Please be a little more mindful before you speak. Your utter disregard for morality by turning a blind eye on people and their lives by simply pretending that the obvious technicalities that we are all fully aware of are the only thing that exists in the world.

Comment Re:Just acronym collision (Score 5, Insightful) 203

You trivialize name disputes. If the significance of a name conflict were as shoulder-shrug as you aim to convey there would be absolutely no existential reason for or value in trademarks.

The reality however is a little more complicated and requires us to admit that names are significant and we should not just shrug them off.

Comment Re:crypto-coins? (Score 2) 197

Please update your response. QC does not break encryption. It breaks factoring performance. That means, all it breaks is private key discovery from a public key. It does not break the encryption performed with those keys (though obviously, discovering a private key trivially is a problem), and it does NOT BREAK SYMMETRIC ENCRYPTION, which is by far the most common and most robust encryption in use today. It's vital we stop the spread of misinformation. Start with yourself.

Comment Re:So who is to blame? (Score 1) 323

Relax, dude. You are discontent with the general public's reaction to this murder and are putting the weight of that injustice squarely on one person's shoulders. The software developer is not making the public act they way they are. You don't know the guy.

If I was the software developer that made this mistake, I would already be tortured with guilt over having killed a person. Your assumption that this person must be punished because he's clearly obviously laughing about it like the rest of them are is baseless and ignorant, and as naive of a real person's tragedy as you are blaming the public to be about this tragedy.
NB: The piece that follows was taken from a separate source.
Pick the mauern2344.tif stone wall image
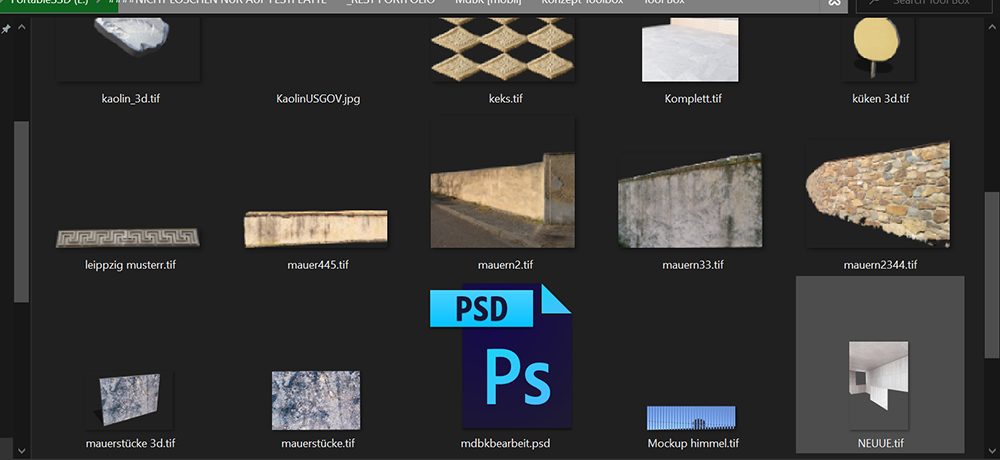This screenshot has height=460, width=1000. pyautogui.click(x=878, y=196)
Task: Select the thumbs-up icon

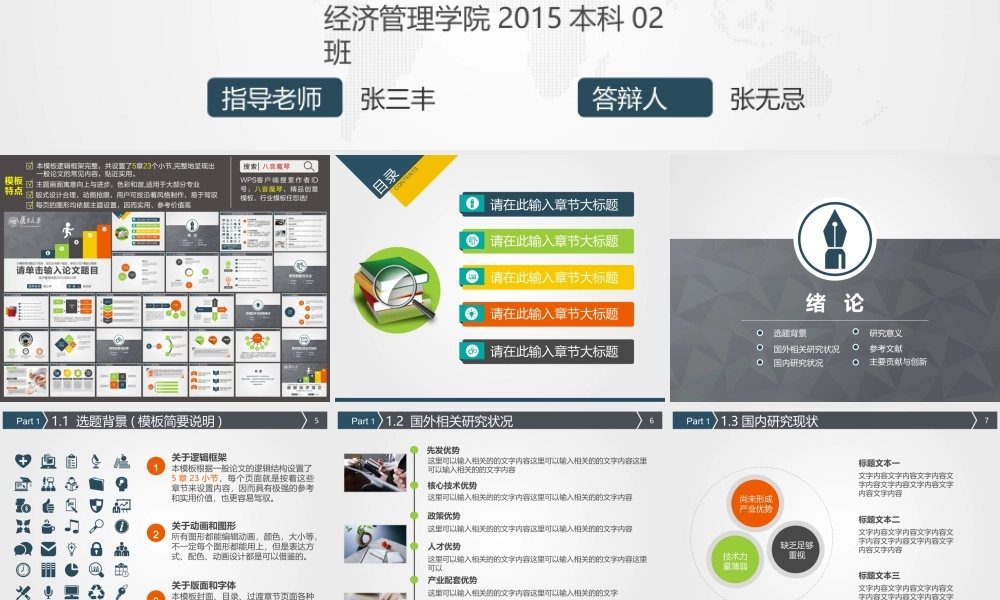Action: (x=48, y=505)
Punishment is not justice, and justice does not right a wrong. Don't be so eager to swing an axe just because you yourself feel bad about this situation. That is just selfish. Instead, let's figure out the right way to react to the injustice that took place here, barring any prejudice.

Comment Re:Sounds like a CYA distraction statement (Score 4, Interesting) 467

I think it's important to be mindful with your terminology. Tesla's Autopilot is not a self-driving system. It is cruise control. Conflating terminology causes nothing but confusion and undue misconceptions about emerging technologies.
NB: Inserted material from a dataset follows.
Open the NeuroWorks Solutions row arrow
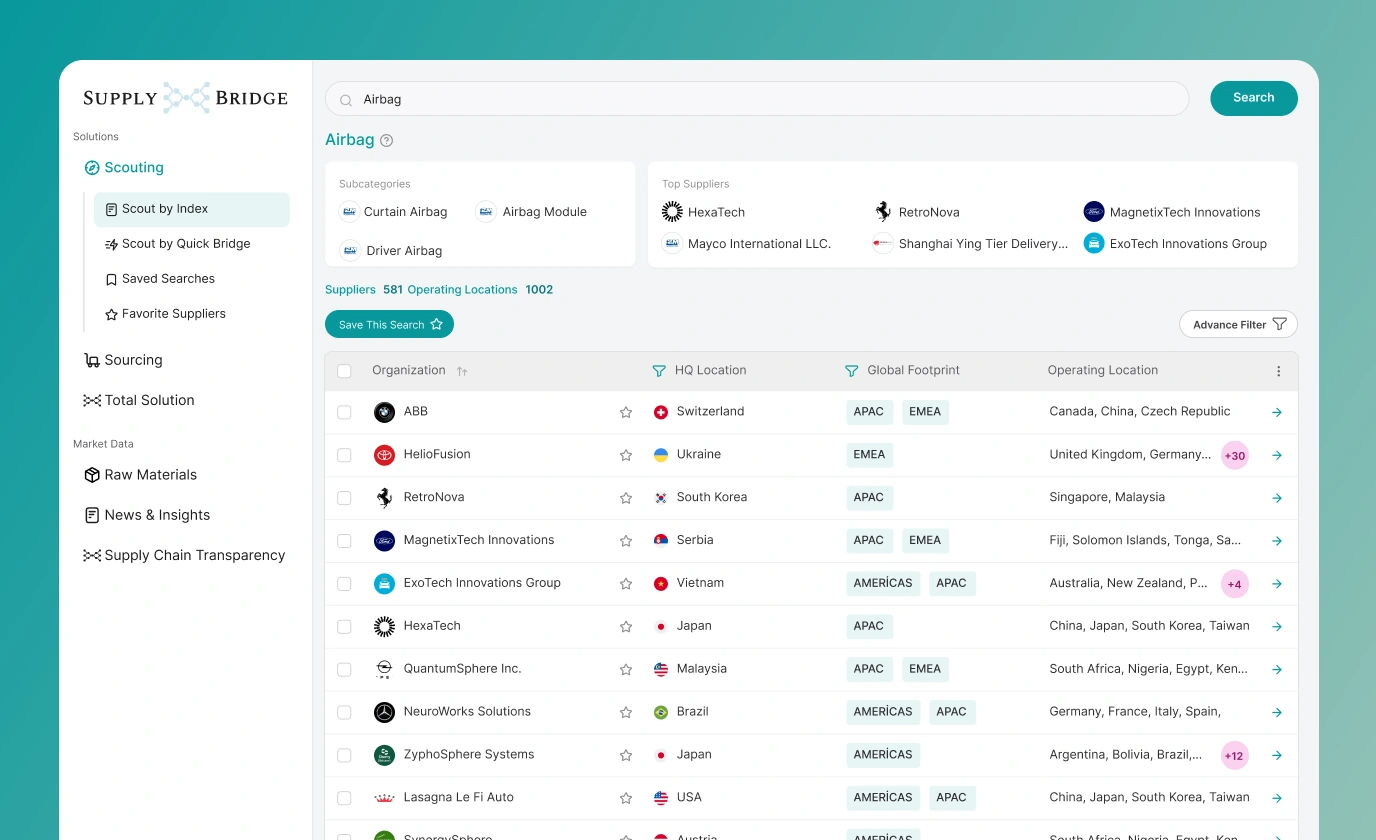This screenshot has height=840, width=1376. point(1277,713)
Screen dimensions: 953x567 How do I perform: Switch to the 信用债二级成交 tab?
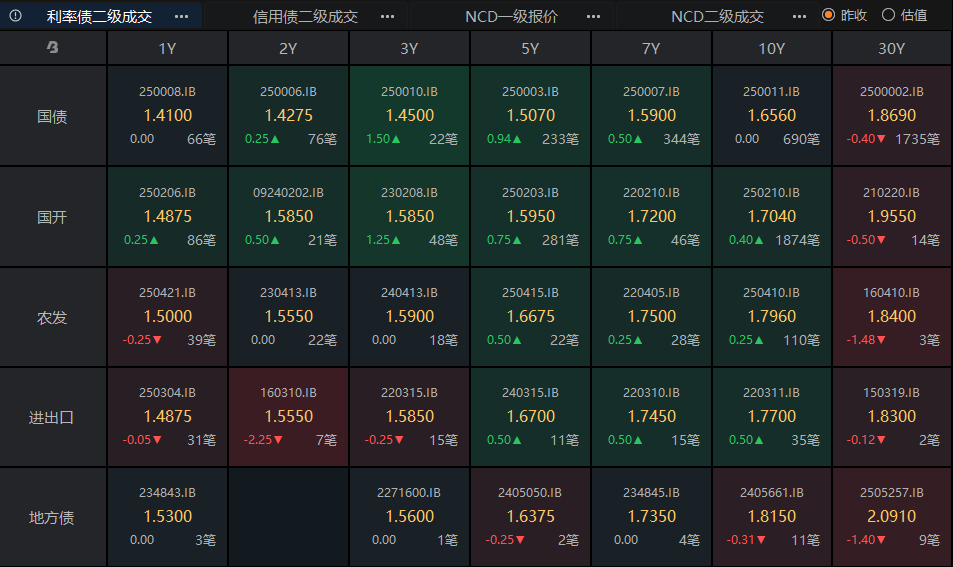click(x=305, y=16)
If people stop thinking about Autopilot as self-driving and start thinking about it as cruise control, it becomes immediately obvious that this is not a conversation about why the car did not dodge the obstacle, but rather a conversation about why the human looked away from the road while hurtling forward at great speed in a metal basket, long enough to travel at least 200 meters in distance.

Comment Re:This is perfect; now do it for "any" site. (Score 1) 112

You're essentially asking for Firefox's containers. They are included by default with the browser (just not enabled).